# [Do this]
List every line in the entries below that contains the word "three", copying each one in full.

# [Provided data]
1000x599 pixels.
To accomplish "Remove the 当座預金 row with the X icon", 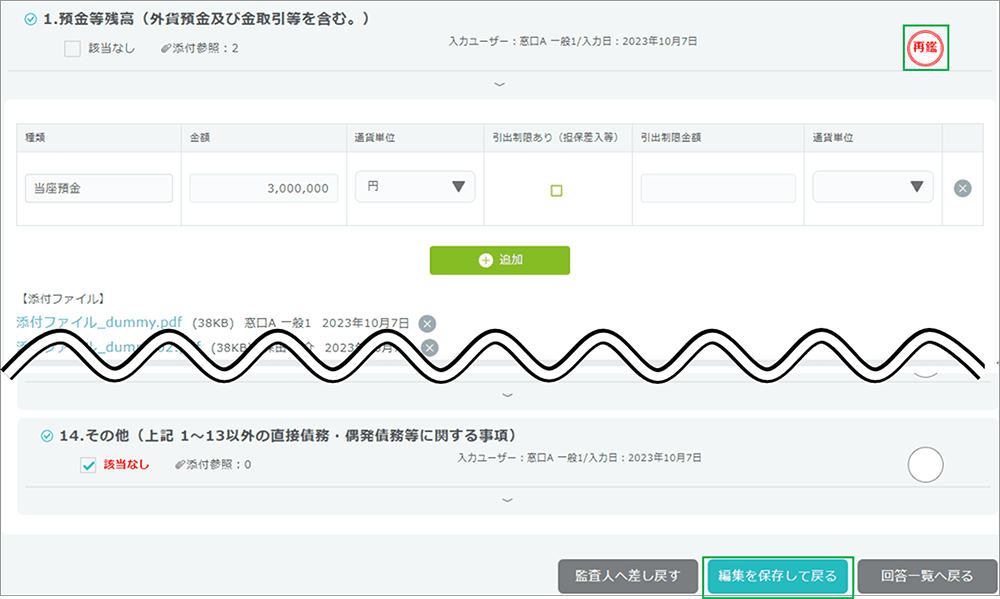I will pos(962,188).
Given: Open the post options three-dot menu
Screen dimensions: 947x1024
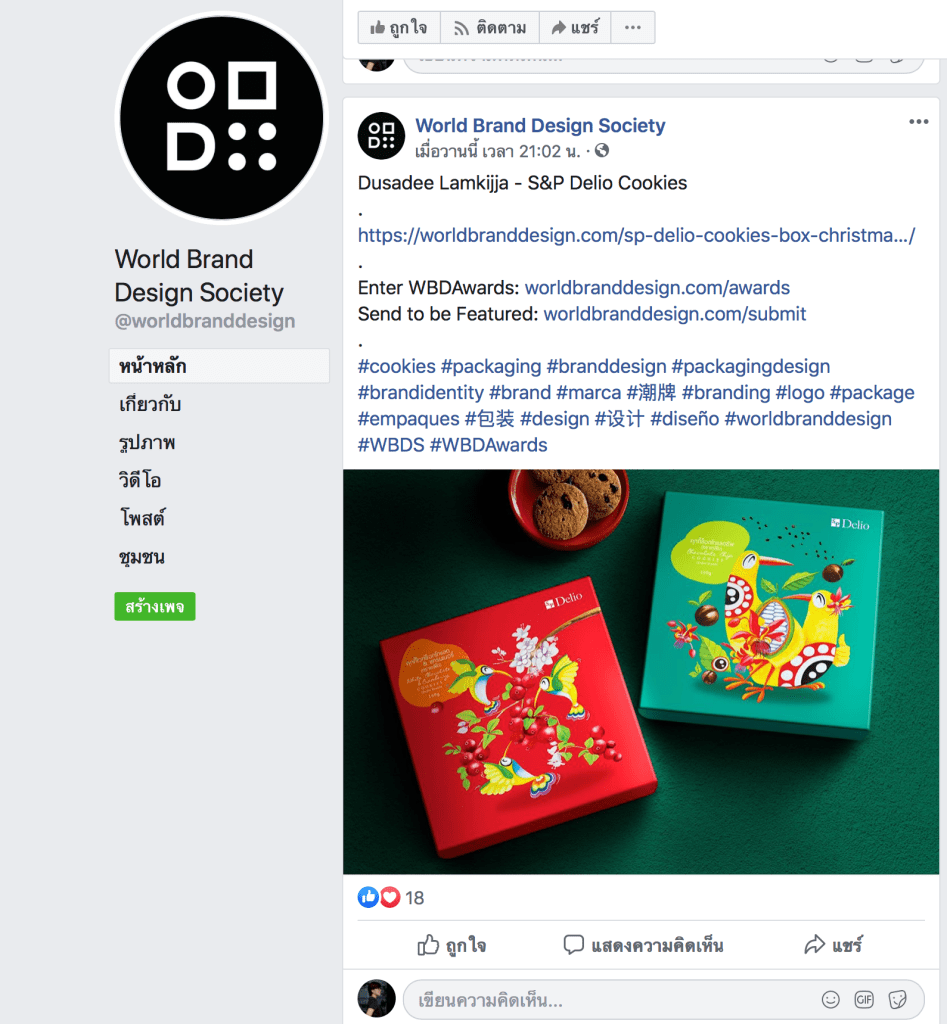Looking at the screenshot, I should [x=918, y=122].
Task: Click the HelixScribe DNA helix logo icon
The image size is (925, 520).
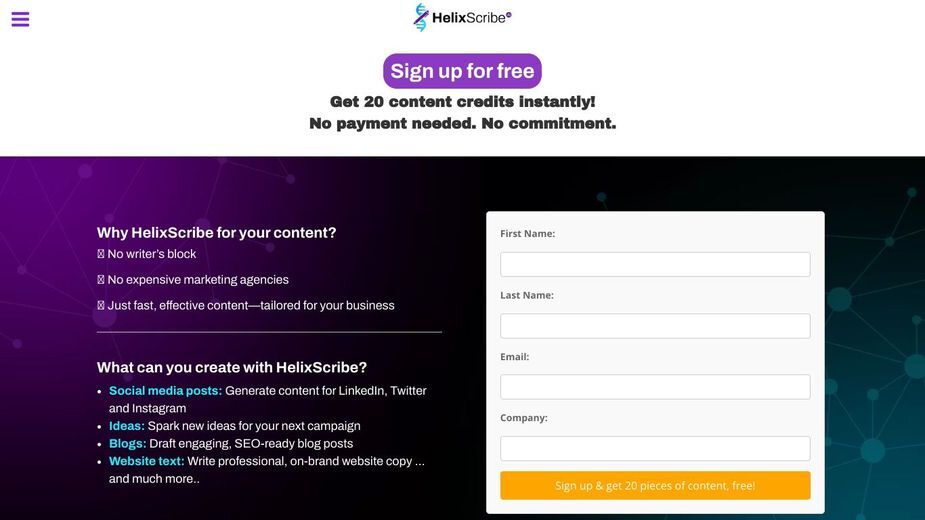Action: [421, 17]
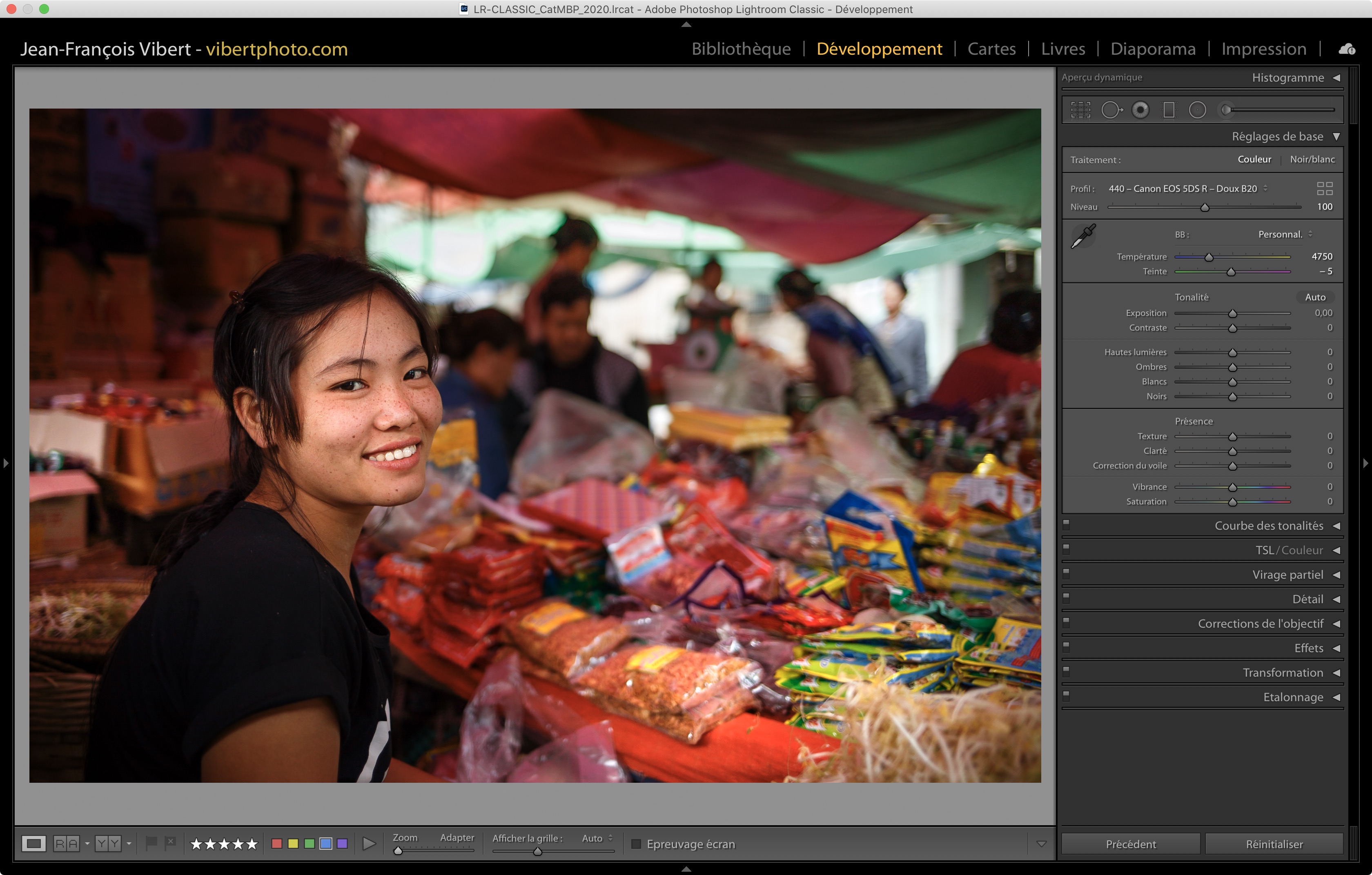The width and height of the screenshot is (1372, 875).
Task: Select the red eye correction tool
Action: [x=1140, y=110]
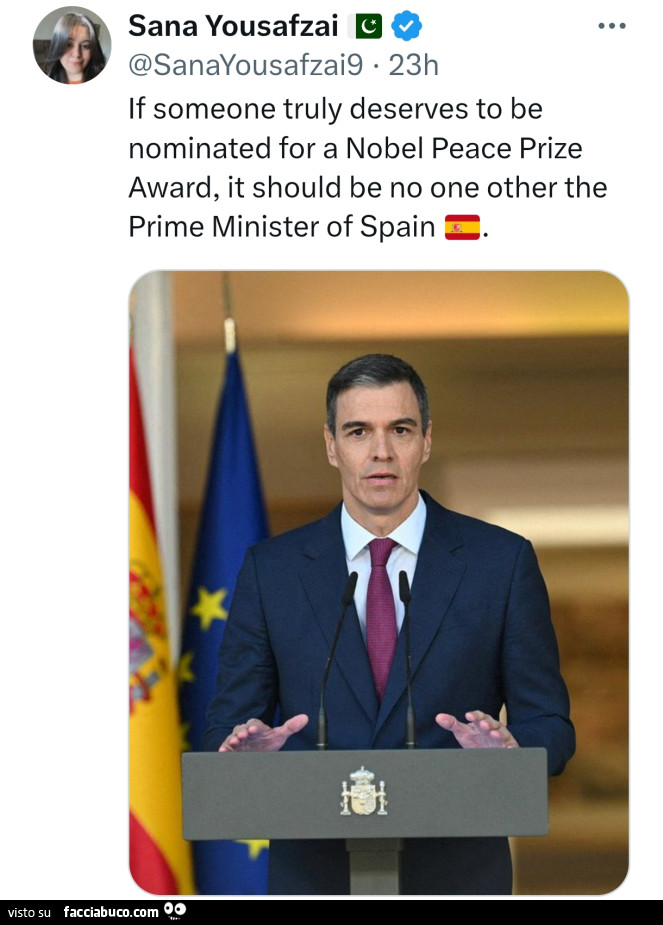Click the Sana Yousafzai display name
This screenshot has width=663, height=925.
point(233,26)
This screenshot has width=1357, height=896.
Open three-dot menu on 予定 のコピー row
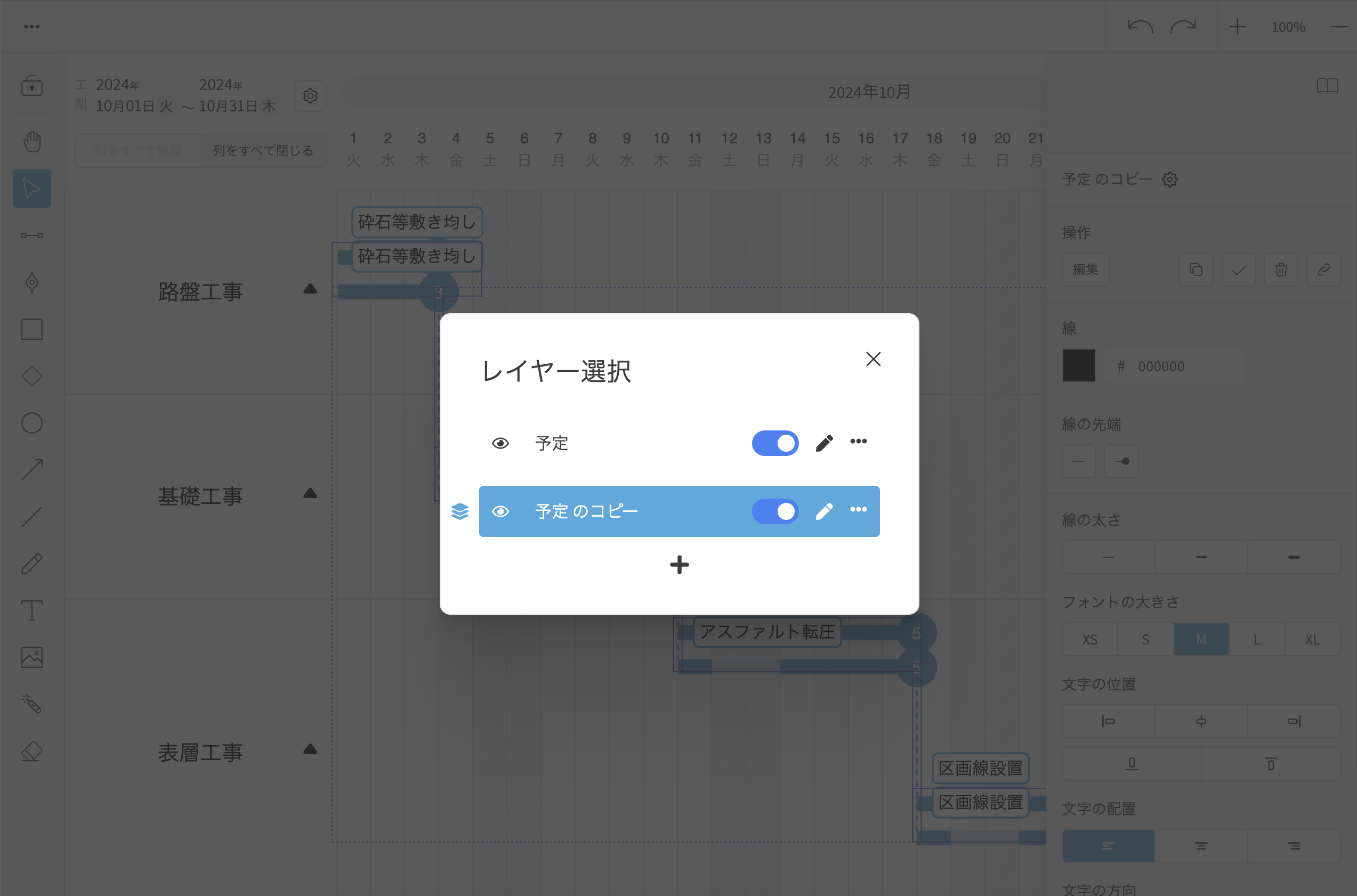pyautogui.click(x=858, y=509)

# [Task solution]
Given: Open the post options three-dot menu
Open three-dot menu on 予定 のコピー row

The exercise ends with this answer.